# What this task involves
Please output exactly the lines from the one containing "Task: Click the Annuler button" through the end of the records below, leaving out any pictures.

[[ Records shown, beginning ]]

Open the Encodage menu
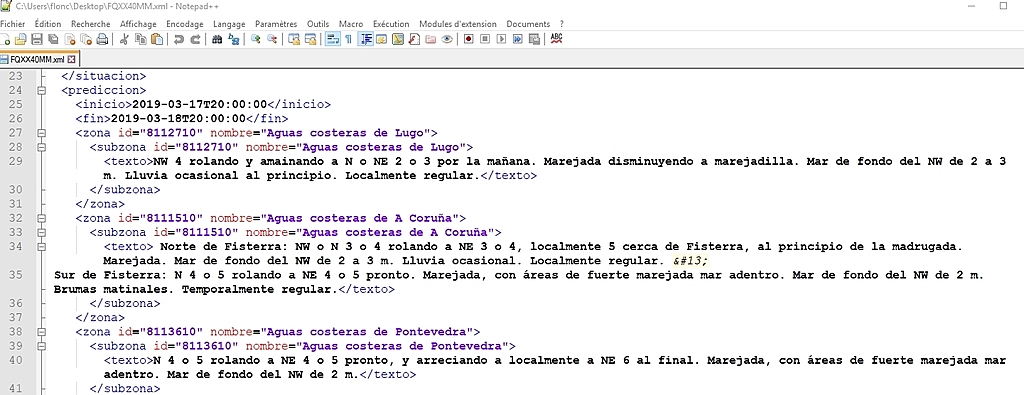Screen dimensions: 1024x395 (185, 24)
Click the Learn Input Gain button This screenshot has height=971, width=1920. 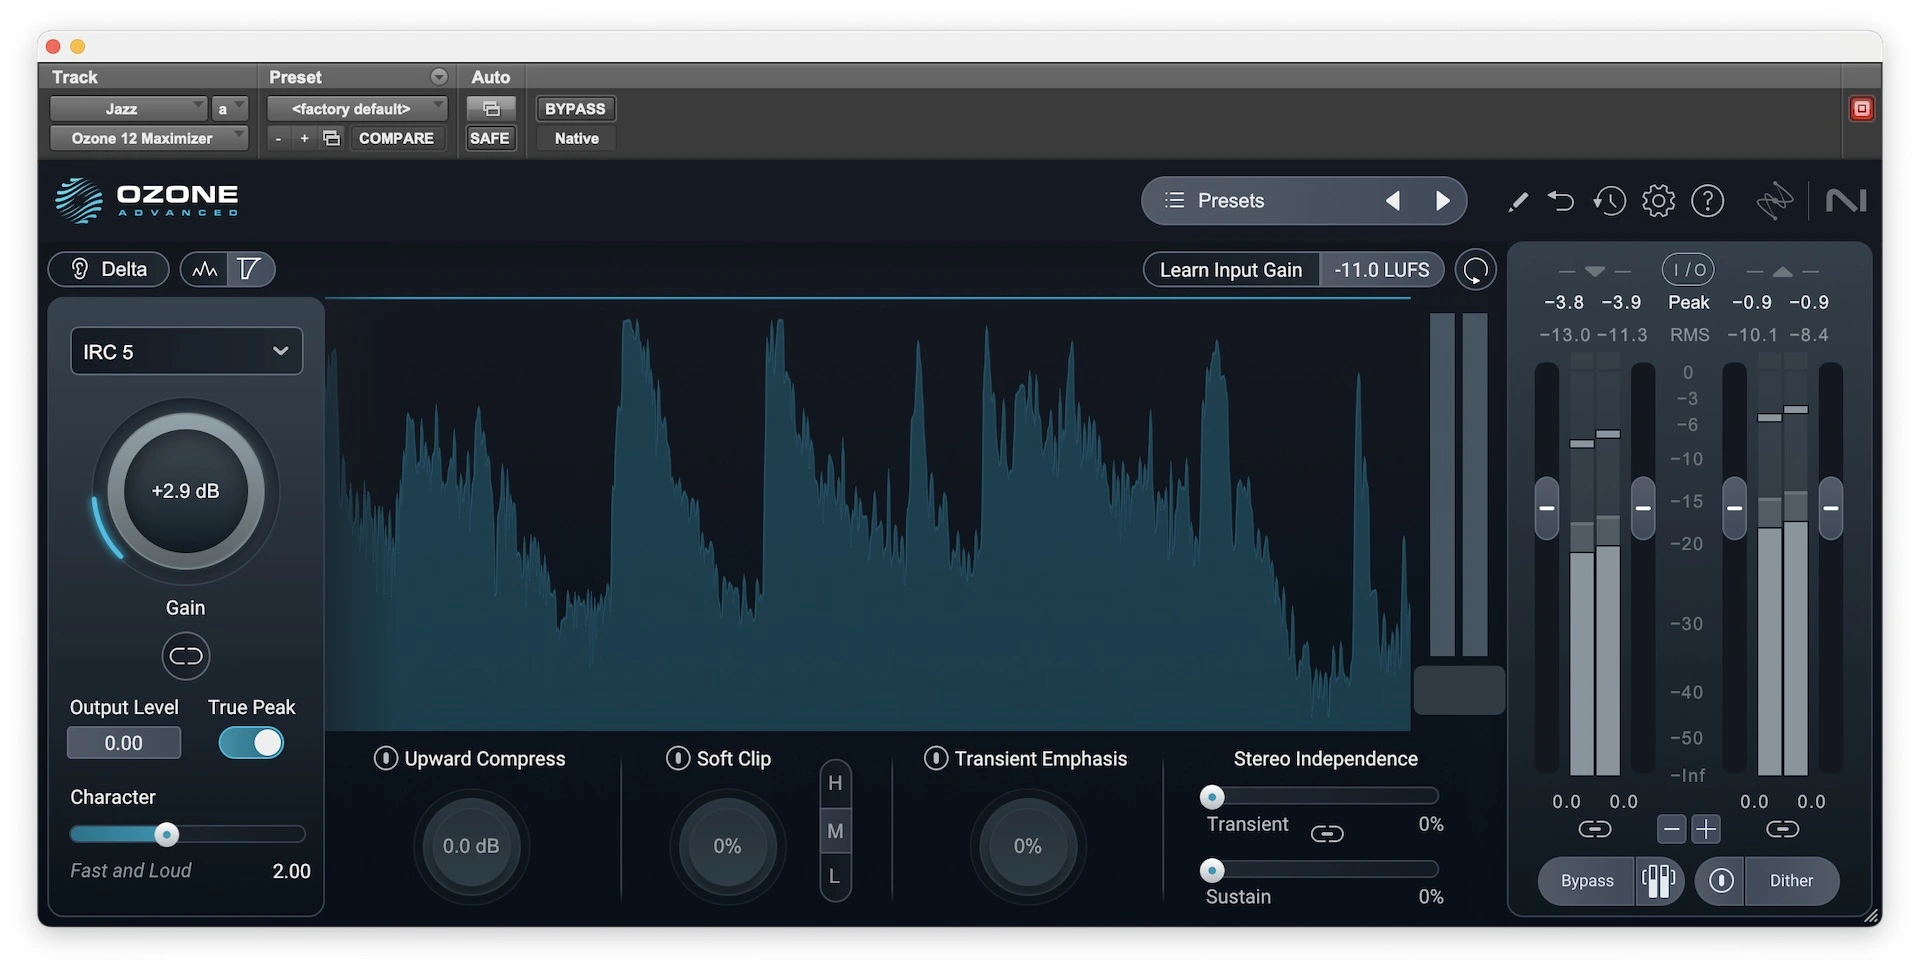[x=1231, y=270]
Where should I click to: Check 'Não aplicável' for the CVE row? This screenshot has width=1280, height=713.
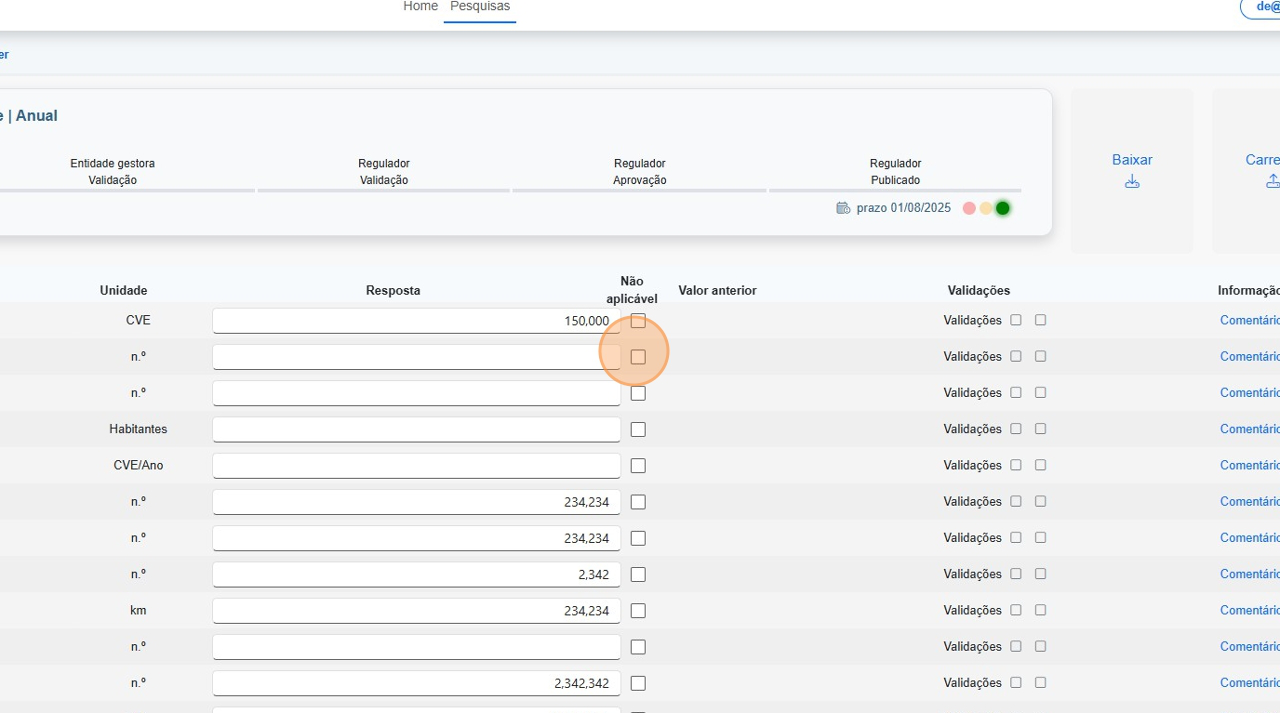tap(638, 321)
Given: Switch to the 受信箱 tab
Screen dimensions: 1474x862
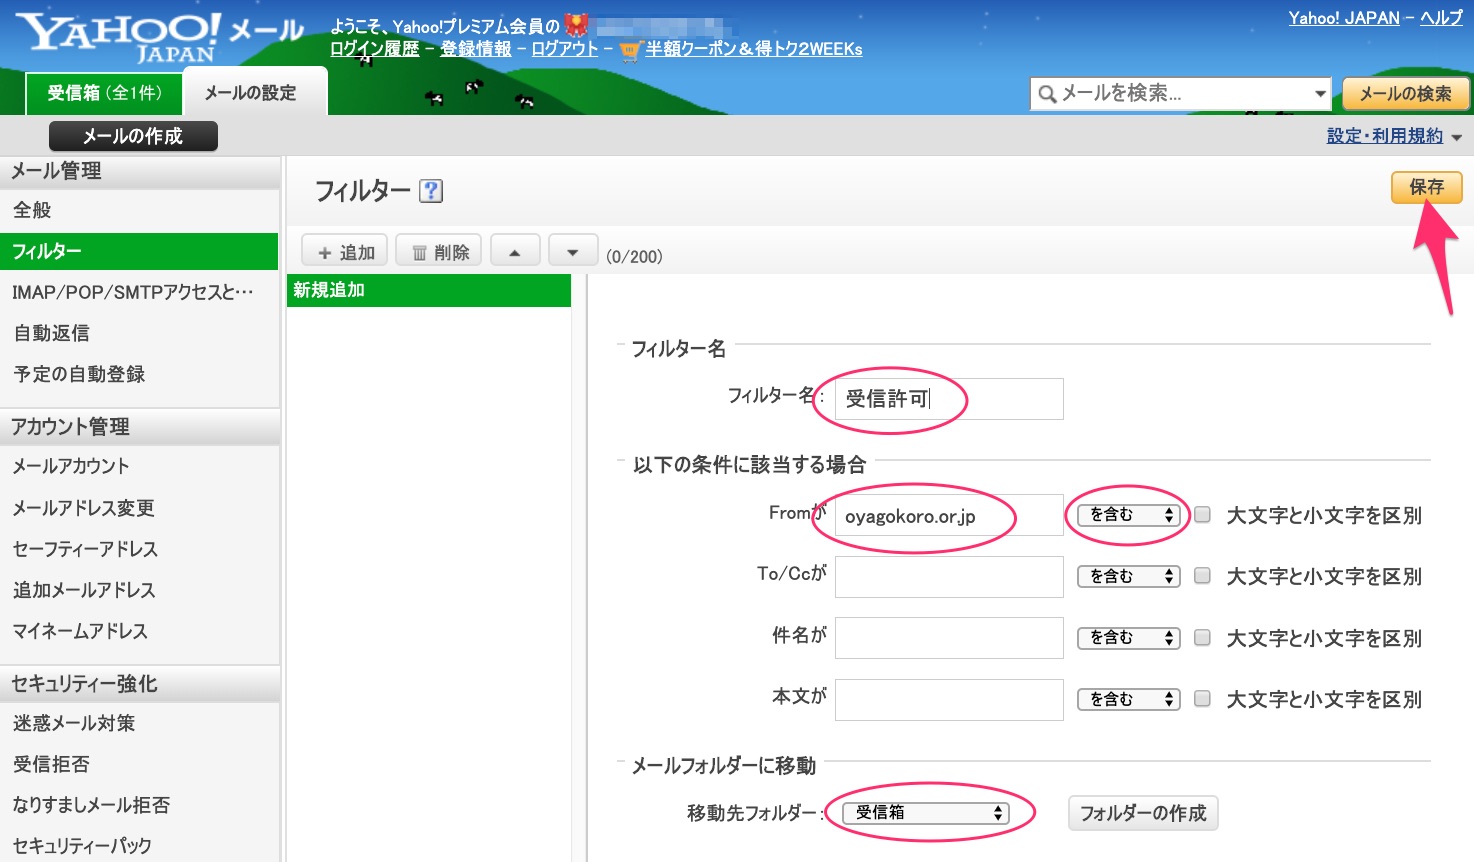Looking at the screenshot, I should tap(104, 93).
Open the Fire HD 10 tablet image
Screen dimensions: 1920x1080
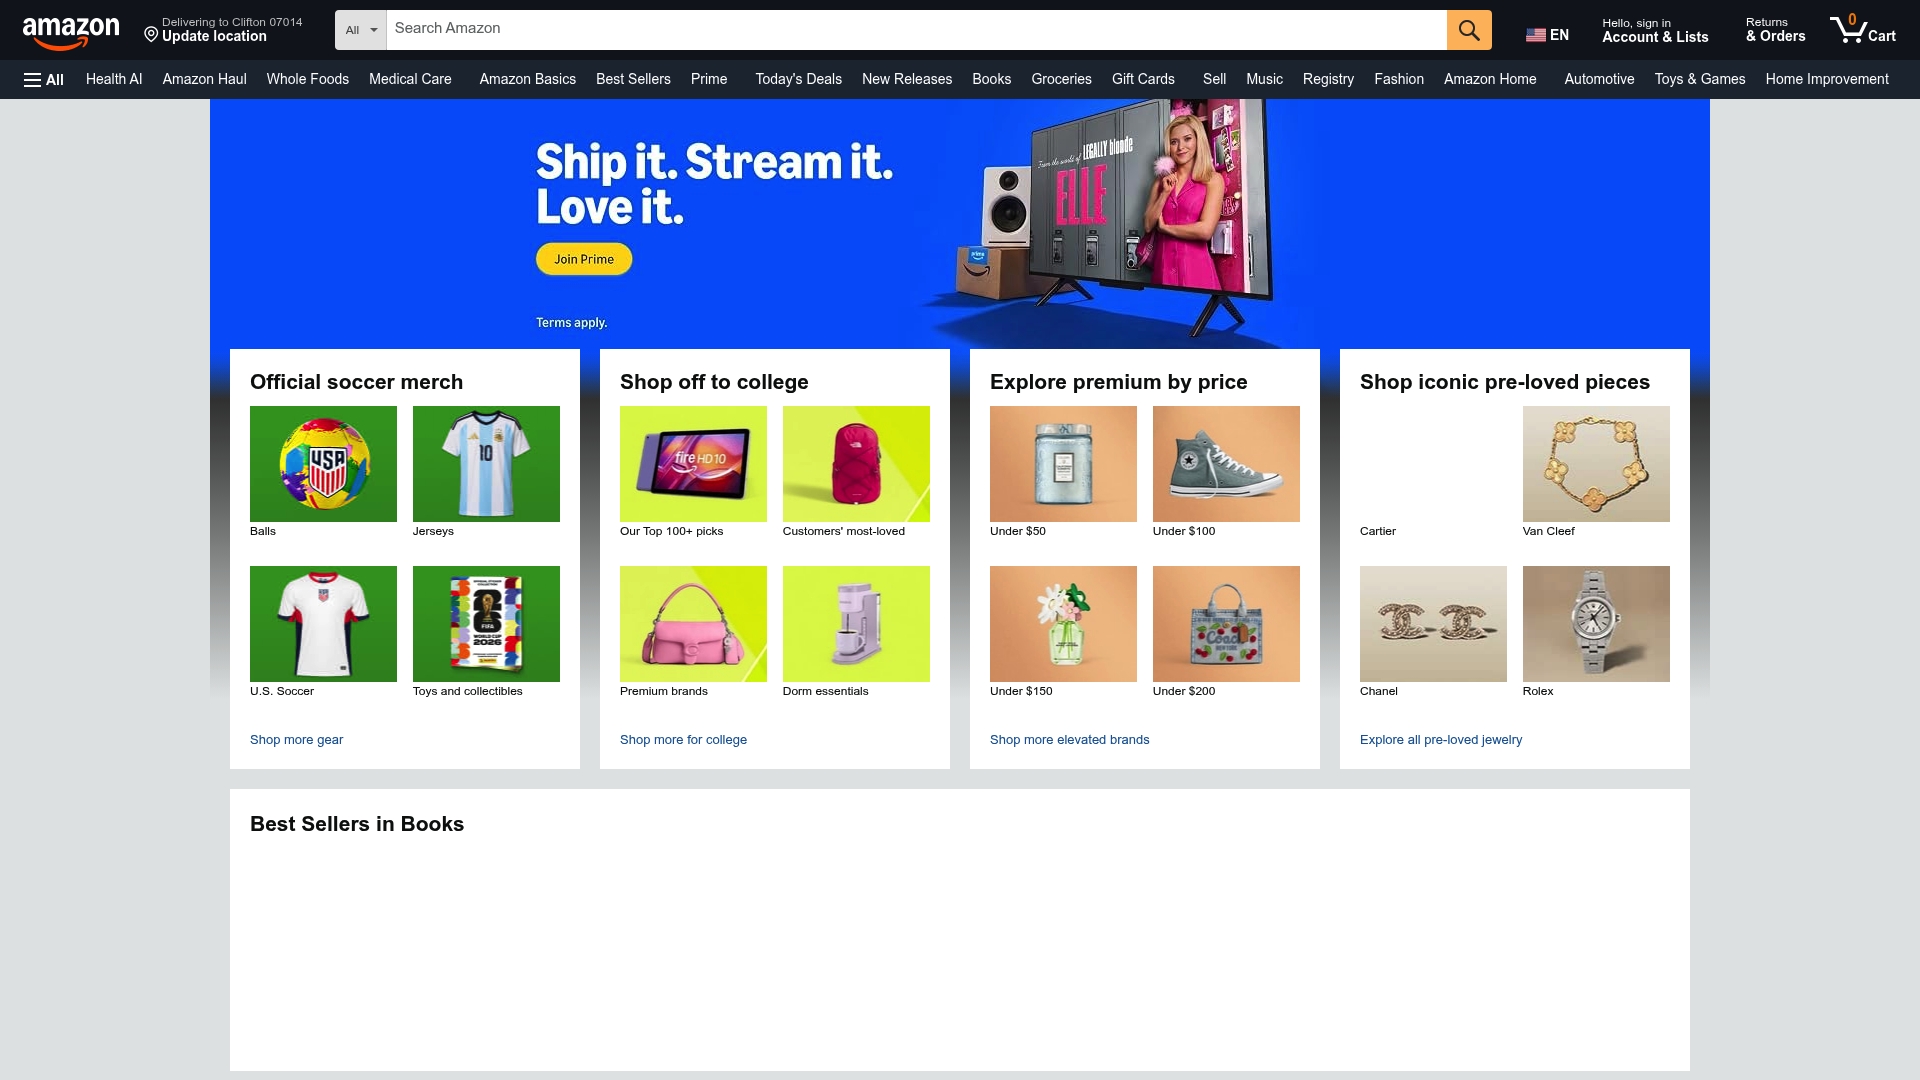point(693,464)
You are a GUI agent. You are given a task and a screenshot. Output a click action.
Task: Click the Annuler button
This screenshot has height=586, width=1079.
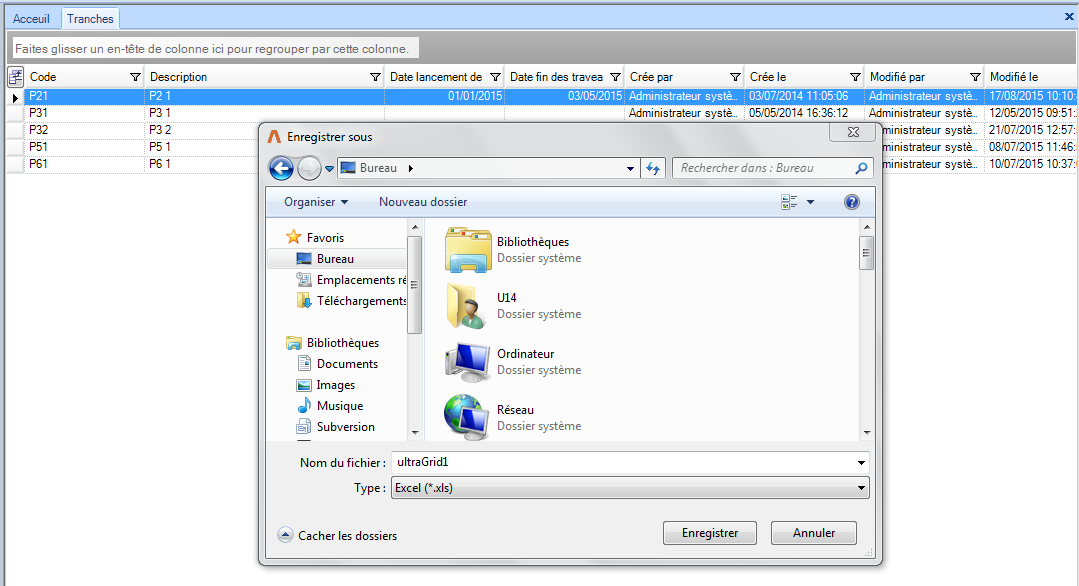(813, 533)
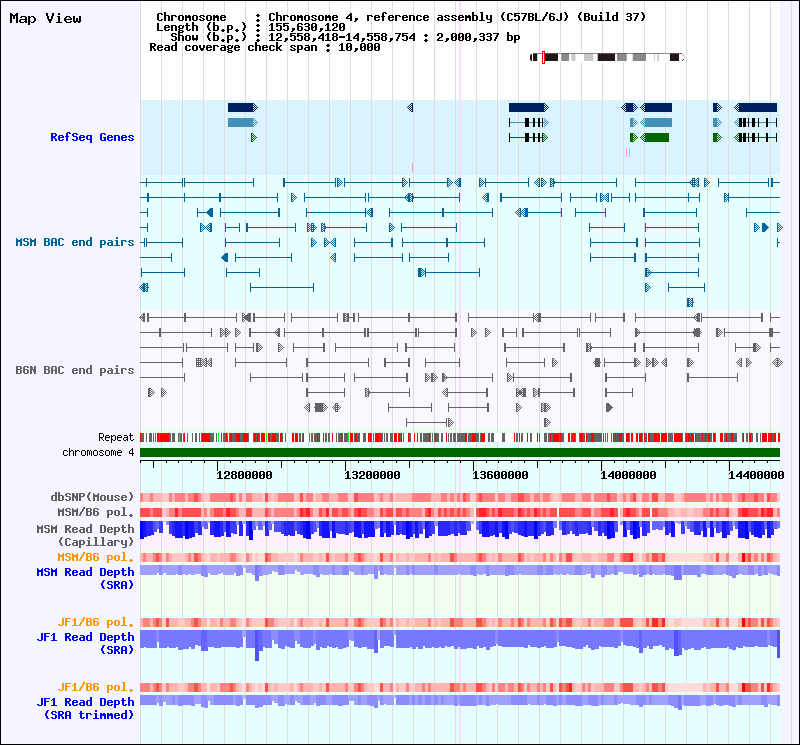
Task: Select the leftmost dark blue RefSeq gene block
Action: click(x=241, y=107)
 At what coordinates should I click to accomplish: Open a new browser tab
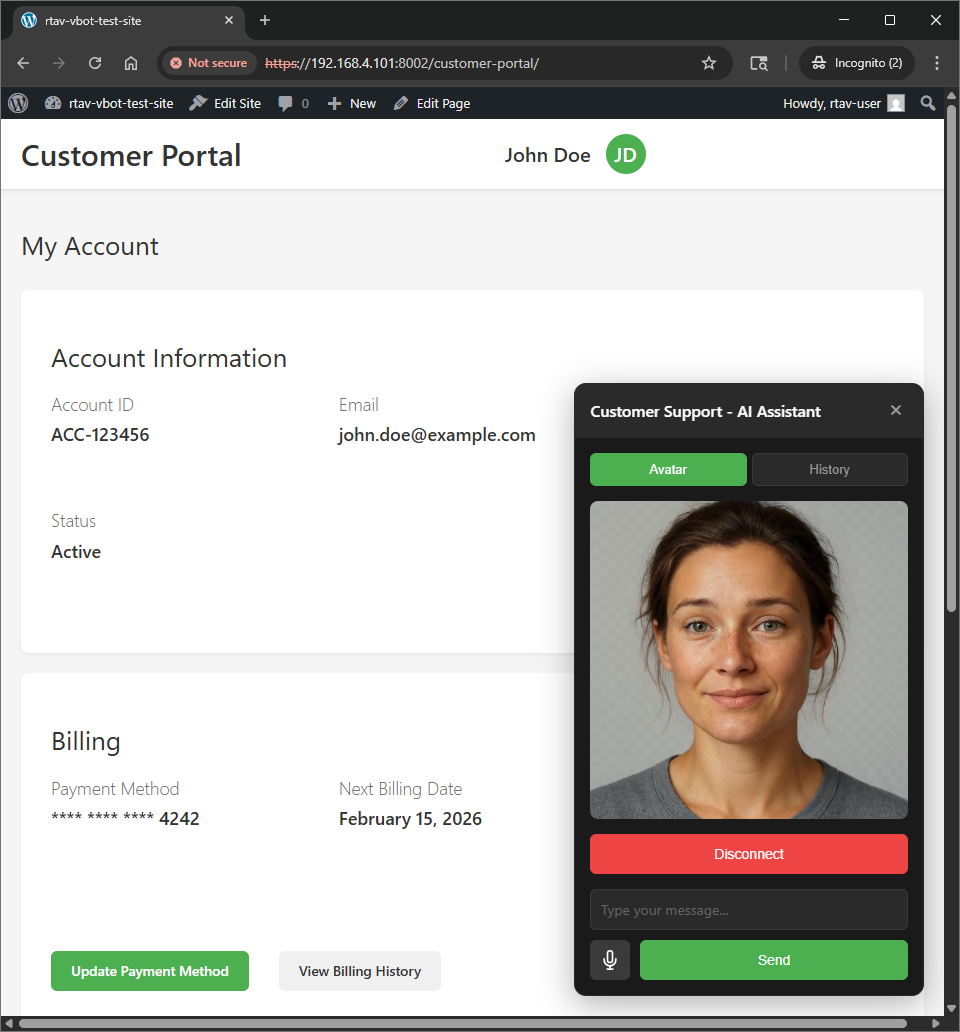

[[ Records shown, end ]]

# Problem solution
Task: Click the Annuler button
This screenshot has height=586, width=1079.
(813, 533)
Task: Select the leftmost dark blue RefSeq gene block
Action: click(x=241, y=107)
 At what coordinates should I click to accomplish: Open a new browser tab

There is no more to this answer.